(Source records)

-- Opening Marker --

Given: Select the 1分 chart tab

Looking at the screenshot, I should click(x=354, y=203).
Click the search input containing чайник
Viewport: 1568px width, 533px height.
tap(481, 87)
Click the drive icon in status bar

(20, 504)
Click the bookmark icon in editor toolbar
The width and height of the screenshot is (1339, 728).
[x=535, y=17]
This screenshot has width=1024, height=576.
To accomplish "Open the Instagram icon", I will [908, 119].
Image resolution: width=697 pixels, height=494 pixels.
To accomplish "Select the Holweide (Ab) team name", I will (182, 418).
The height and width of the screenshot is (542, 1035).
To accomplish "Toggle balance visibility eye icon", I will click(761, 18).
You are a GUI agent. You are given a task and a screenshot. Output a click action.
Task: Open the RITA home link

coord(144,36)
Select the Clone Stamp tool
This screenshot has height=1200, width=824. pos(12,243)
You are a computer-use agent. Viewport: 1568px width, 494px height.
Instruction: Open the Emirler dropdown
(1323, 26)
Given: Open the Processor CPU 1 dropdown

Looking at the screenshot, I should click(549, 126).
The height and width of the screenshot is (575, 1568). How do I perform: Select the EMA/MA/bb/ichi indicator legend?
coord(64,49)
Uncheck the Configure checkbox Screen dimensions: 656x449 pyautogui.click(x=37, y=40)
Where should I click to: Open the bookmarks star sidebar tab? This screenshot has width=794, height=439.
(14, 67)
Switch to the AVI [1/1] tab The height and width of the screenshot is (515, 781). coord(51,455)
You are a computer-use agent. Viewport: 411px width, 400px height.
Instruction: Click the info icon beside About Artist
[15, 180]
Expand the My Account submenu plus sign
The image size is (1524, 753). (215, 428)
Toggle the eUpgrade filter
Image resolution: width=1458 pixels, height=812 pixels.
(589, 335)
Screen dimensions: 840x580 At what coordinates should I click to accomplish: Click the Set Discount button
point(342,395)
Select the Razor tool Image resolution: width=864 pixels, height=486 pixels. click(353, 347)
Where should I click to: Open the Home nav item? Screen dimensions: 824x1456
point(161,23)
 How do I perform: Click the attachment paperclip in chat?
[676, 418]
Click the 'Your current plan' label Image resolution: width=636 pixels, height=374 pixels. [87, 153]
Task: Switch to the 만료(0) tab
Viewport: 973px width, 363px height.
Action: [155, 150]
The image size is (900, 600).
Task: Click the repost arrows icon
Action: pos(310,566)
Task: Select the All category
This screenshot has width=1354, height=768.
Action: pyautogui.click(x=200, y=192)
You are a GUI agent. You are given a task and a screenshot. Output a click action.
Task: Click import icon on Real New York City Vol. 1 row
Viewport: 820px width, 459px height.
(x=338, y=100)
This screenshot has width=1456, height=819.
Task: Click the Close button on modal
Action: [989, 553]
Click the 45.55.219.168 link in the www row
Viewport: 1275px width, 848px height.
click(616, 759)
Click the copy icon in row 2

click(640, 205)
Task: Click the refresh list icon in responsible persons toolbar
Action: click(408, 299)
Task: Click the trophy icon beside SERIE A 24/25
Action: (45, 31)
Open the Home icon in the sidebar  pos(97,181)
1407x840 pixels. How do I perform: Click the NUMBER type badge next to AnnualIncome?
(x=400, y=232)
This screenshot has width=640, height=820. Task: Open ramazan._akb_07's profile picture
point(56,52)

-- Closing Marker --

◆ Your task
Copy out each line of the records where the string "Switch" appears.

◆ Response box
Switch to the AVI [1/1] tab The height and width of the screenshot is (515, 781). coord(51,455)
Task: Switch to the 만료(0) tab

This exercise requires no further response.